Sun Dec 2nd through Sat the 8th, 2018 at Palais des Congrès de Montréal
This paper addresses a problem of obtaining a principal generalized eigenvector in stochastic setting. The algorithm is considered as an extension of Oja algorithm to the stochastic setting, and its convergence proof is provided with its rate of convergence. The paper is well organized and reads well. The simulation done is this paper looks fair enough, and reveals the sensitivity of the parameter choice. Though it may not be the scope of this paper, it would be nice if one could provide an example machine learning case where the result of the proposed algorithm is used for feature extraction. It is unclear to me how small the error (e.g., Figure 1) should be to obtain a reasonable results, let's say, classification error. I understand that it will be different task-by-task, and should depend on the dimension (meaning of the error changes), so it may be difficult to provide the meaning of the error, but an example use case will be helpful. (Rebuttal) I believe that adding a paragraph for connecting the proposed approach to ML tasks will increase readers who will be interested in this topic. The author's rebuttal is satisfactory in this point. On the other hand, the second point was not clarified by the rebuttal. I will keep the score as it was.
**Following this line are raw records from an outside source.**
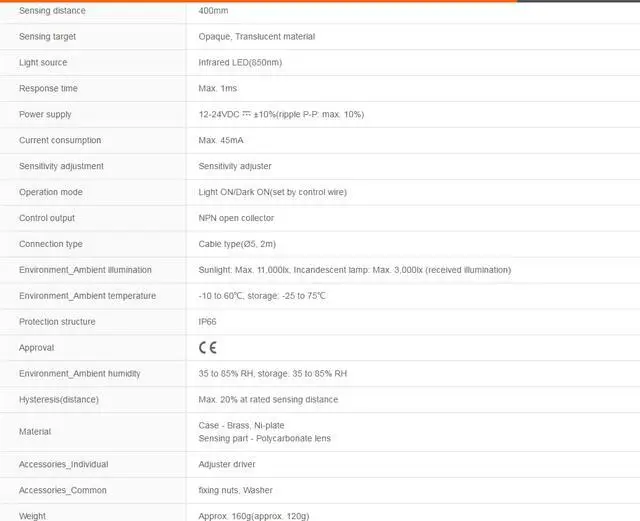Click the Environment_Ambient humidity label
Screen dimensions: 640x521
(x=80, y=374)
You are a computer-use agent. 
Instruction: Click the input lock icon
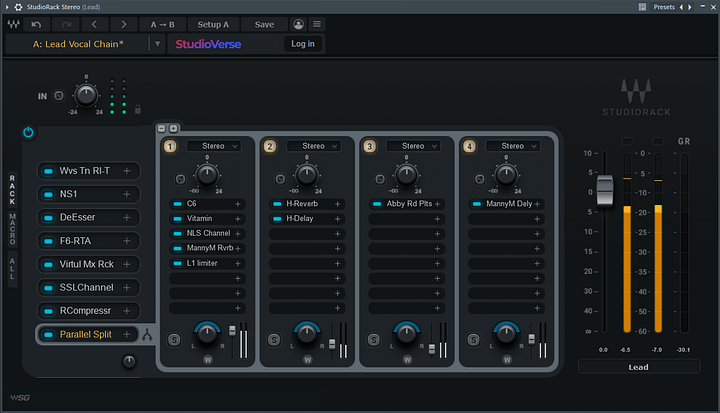(x=136, y=109)
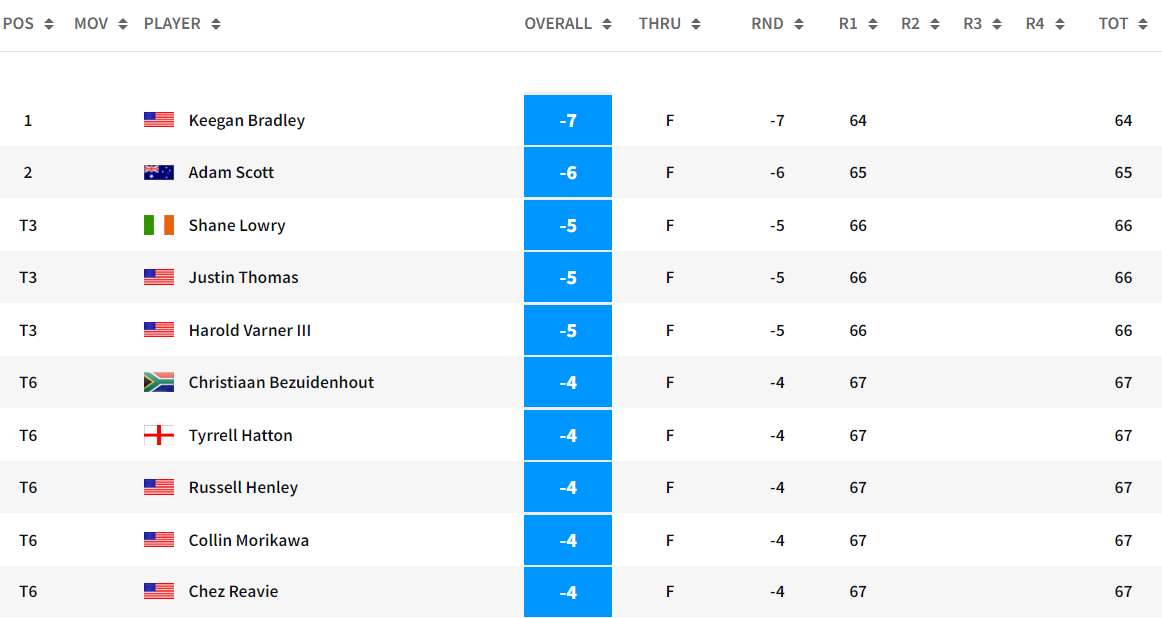
Task: Open Keegan Bradley's player page
Action: [x=246, y=120]
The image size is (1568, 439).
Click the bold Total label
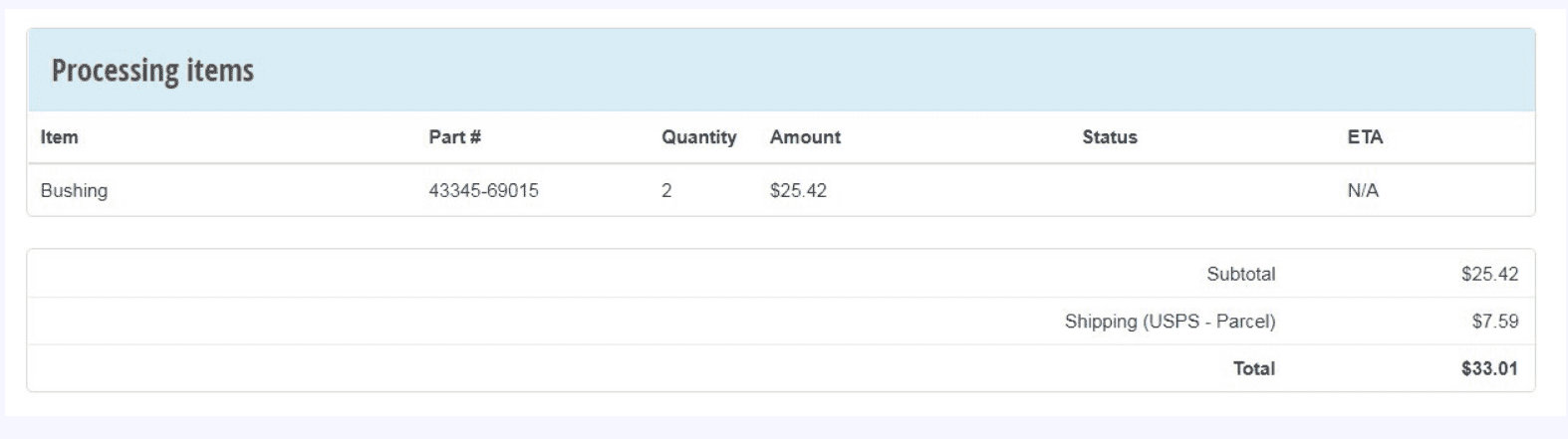1253,368
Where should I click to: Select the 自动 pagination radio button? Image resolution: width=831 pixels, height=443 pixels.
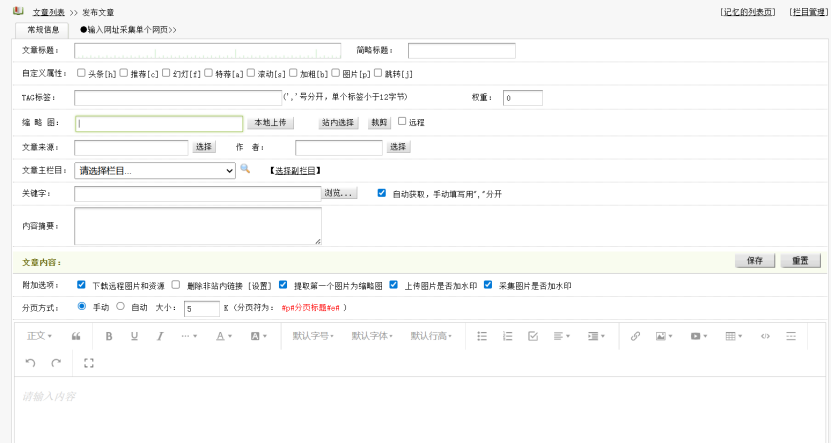121,307
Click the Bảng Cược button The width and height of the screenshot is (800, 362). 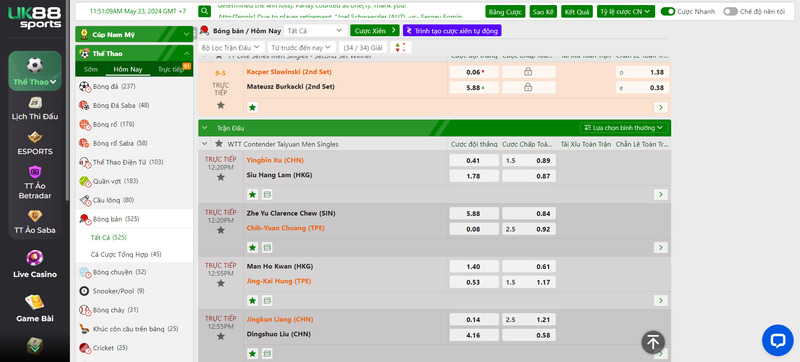[506, 11]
I felt that the problem was well-motivated, and I liked the amount of intuition presented in the paper. In full disclosure, however, I did not verify all the algebra in the appendix. The review of previous literature suggests that while other algorithms for this problem may exist, the present one is significantly simpler as it avoids variance reduction and does not require a separate "SGD phase" for each Oja step. This seems to result in significantly faster convergence in the experiments section. Clarity: The paper is well-written, but there are a few very minor issues: 1. in equation (6) , did you actually mean this to be the definition of sin^2 rather than sin? 2. line 203: "is a the" => "is the" 3. line 207: "guarantee are" => "guarantee is" 4. In section 2, I think you should consider using u_i instead of v_i here, to avoid overlapping with the v_i of the algorithm, and be more consistent with the u_i of the previous notation paragraph. Originality: I don't know of any other algorithms for this problem, but I am not an expert of the literature in this area. Significance: The algorithm seems a significant improvement on prior works. However, it seems that a little more analysis of the iterate-averaging version of the algorithm is necessary to prove the more robust version of the algorithm, as otherwise it seems somewhat sensitive to the tuning of the learning rates.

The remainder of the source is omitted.